**Exercises:**
(1) Please retype the vivarium creature thread word for word, starting with "I was thinking" and going on through "(Sep 19, 2004)".
(2) Write what comes next in the vivarium creature thread, picking up after its last post.

**Quoted passage:**
# What is this in my Viv



## Vagabond324 (Jan 13, 2011)

I found this crawling in my Citronell's Viv tonight, no idea what the heck it is. It can ball up, stretch out, lift it's head high and leaves a trail. Does not look like any slug I have ever seen before, any one have an idea what it is? About 3/8"-1/2" long


----------



## Mitch (Jun 18, 2010)

Creepy... looks like a leech?! I doubt it is though...


----------



## jckee1 (Mar 22, 2011)

It could be a leech. Maybe came in on a plant you purchased?


----------



## Vagabond324 (Jan 13, 2011)

I was thinking a leech as I remember them well from 1968 but that was another part of the world and they were much bigger, Can you say Ugg!.


----------



## Ed (Sep 19, 2004)

Nemertean. Nemertea - Wikipedia, the free encyclopedia

Nemerteans


Search nemertean using the search function there has been a lot of discussion on them. If they are established in the enclosure, then you are going to have issues with microfauna populations and they even predate on fruit flies.


----------



## Pumilo (Sep 4, 2010)

Ed said:


> Nemertean. Nemertea - Wikipedia, the free encyclopedia
> 
> Nemerteans
> 
> ...


Uh-Oh! Time to break out the CO2 bomb!


----------



## marylanddartfrog (Jun 6, 2011)

Its a leech


----------



## stemcellular (Jun 26, 2008)

Ed said:


> Nemertean. Nemertea - Wikipedia, the free encyclopedia
> 
> Nemerteans
> 
> ...


Isopods will take care of them.

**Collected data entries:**
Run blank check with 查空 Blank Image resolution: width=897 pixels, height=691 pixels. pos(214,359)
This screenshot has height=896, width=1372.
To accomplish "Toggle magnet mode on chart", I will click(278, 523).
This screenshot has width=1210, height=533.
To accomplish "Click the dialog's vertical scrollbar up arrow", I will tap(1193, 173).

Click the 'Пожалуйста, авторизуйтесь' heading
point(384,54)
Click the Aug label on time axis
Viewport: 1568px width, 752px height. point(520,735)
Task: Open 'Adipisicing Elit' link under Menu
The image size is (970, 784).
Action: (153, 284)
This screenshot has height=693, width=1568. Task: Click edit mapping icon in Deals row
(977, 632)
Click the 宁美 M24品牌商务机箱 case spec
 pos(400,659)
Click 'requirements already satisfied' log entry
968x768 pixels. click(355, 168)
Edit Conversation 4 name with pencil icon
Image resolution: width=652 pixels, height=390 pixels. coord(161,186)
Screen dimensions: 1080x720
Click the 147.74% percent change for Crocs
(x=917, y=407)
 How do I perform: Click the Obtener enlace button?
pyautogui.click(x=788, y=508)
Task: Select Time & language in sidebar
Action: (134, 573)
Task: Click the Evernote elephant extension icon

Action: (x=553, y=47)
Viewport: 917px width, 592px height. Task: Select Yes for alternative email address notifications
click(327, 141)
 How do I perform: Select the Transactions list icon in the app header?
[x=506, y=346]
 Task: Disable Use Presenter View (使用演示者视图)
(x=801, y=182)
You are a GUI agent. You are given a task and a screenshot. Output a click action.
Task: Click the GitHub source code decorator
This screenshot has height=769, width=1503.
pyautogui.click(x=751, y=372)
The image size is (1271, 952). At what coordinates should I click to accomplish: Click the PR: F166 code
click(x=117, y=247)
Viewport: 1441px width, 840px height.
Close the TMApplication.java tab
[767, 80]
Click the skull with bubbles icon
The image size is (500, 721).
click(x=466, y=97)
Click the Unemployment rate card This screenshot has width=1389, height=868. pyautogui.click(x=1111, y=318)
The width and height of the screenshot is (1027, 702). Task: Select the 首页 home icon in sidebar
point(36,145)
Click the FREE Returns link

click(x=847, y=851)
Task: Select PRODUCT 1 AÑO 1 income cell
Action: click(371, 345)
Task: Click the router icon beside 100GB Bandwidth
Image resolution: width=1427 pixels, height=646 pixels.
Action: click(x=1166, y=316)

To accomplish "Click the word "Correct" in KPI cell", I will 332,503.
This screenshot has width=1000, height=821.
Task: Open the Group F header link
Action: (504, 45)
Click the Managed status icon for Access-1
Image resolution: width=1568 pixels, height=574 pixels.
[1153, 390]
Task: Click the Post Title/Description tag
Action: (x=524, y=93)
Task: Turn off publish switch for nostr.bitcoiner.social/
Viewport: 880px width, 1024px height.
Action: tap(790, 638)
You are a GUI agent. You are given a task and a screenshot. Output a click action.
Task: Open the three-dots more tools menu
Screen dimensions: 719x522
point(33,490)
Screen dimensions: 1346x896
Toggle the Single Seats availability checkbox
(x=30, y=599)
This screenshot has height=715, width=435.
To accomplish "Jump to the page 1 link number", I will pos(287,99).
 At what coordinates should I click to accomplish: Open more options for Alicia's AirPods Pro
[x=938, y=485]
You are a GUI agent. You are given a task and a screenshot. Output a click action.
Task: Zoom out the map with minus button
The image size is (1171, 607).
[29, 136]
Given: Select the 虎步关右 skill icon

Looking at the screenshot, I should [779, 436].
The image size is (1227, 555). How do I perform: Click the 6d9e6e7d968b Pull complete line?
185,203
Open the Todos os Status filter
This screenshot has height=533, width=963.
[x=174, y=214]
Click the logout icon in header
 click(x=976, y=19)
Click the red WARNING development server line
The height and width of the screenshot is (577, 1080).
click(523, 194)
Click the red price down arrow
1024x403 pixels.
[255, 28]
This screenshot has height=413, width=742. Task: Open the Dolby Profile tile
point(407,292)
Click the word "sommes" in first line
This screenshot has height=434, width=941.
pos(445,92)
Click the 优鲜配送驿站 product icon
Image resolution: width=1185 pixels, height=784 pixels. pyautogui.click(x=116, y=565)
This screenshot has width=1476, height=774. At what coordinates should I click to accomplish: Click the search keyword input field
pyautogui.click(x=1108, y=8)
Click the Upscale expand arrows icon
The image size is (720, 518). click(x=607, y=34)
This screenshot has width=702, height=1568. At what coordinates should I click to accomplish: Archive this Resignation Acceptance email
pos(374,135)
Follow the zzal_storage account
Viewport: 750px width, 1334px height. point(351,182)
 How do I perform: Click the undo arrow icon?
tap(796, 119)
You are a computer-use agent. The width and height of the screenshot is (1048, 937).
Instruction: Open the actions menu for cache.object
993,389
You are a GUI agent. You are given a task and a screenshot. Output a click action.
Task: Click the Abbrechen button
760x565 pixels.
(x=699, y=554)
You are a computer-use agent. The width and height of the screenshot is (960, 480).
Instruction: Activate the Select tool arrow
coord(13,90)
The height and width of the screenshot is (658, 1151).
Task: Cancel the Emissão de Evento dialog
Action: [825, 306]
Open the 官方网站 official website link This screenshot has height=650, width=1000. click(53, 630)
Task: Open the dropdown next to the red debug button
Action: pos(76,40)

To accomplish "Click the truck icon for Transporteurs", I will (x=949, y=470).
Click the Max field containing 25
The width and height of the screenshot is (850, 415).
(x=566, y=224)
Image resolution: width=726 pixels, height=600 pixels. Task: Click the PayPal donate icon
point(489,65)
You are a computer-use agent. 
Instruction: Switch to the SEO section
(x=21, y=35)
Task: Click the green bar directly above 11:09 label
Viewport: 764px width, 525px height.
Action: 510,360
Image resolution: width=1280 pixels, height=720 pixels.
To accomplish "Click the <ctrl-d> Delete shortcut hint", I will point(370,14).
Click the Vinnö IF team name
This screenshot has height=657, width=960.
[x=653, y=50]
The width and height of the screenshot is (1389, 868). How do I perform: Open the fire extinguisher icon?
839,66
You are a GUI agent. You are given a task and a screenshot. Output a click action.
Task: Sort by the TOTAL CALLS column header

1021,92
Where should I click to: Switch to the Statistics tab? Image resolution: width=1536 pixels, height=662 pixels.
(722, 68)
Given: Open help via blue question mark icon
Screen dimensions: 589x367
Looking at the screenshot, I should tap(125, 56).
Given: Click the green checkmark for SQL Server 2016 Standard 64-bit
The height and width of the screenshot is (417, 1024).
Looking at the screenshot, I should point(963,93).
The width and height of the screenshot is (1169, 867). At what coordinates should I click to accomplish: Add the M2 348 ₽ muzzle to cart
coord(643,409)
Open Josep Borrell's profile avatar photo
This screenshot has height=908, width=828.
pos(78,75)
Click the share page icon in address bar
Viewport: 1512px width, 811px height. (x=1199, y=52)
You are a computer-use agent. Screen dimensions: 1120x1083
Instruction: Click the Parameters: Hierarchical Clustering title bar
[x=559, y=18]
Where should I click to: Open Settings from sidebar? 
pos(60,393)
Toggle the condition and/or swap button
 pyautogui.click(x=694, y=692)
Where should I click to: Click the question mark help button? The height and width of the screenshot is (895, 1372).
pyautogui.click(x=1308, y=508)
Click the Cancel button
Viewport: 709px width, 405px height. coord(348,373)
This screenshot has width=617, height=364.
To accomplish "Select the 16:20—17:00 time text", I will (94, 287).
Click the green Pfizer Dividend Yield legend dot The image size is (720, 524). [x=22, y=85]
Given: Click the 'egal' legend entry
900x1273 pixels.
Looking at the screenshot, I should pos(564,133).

**Written responses:**
(1)
I was thinking a leech as I remember them well from 1968 but that was another part of the world and they were much bigger, Can you say Ugg!.


----------



## Ed (Sep 19, 2004)

(2)
----------



## JimO (May 14, 2010)

Do the frogs eat them?


----------



## Ed (Sep 19, 2004)

stemcellular said:


> Isopods will take care of them.


I was under the impression that only one of the really large isopods helped with control and didn't eliminate them. (see Alan Cann's link in my post above). The smaller isopods don't seem to do anything except get eaten by the nemerteans. 

Ed


----------



## Ed (Sep 19, 2004)

JimO said:


> Do the frogs eat them?


No, and a number of the nemerteans are known to produce tetrodotoxins in conjunction with symbiotic bacteria.


----------



## Azurel (Aug 5, 2010)

How about Oranges? I swear I have seen them go on the attack and eat fruit flies.....I didn't get a video though....So I have no proof. I found something like this the other day it was buried in the substrate and I only could find one....Which I am pretty sure there is more if I found one.





> I was under the impression that only one of the really large isopods helped with control and didn't eliminate them. (see Alan Cann link in my post above). The smaller isopods don't seem to do anything except get eaten by the nemerteans.
> 
> Ed


----------



## stemcellular (Jun 26, 2008)

All I can say is that in tanks that once had a few nemerteans the introduction of isopods led to the disaapearence of them and a surge in the number of isopods. May have been other factors as well.


----------



## Mitch (Jun 18, 2010)

The nemerteans in my tank look very different from that one. Mine are pink and about 1 inch.


----------



## hypostatic (Apr 25, 2011)

That looks an awful lot like a leech. Stretch it out and see if you can see repeating ridges. If it does then I think its good evidence that it might be a leech.

In other posts the nemertarians always looked white, though I suppose there's no reason why different species can't have different coloration...


----------



## Ed (Sep 19, 2004)

hypostatic said:


> That looks an awful lot like a leech. Stretch it out and see if you can see repeating ridges. If it does then I think its good evidence that it might be a leech.
> 
> In other posts the nemertarians always looked white, though I suppose there's no reason why different species can't have different coloration...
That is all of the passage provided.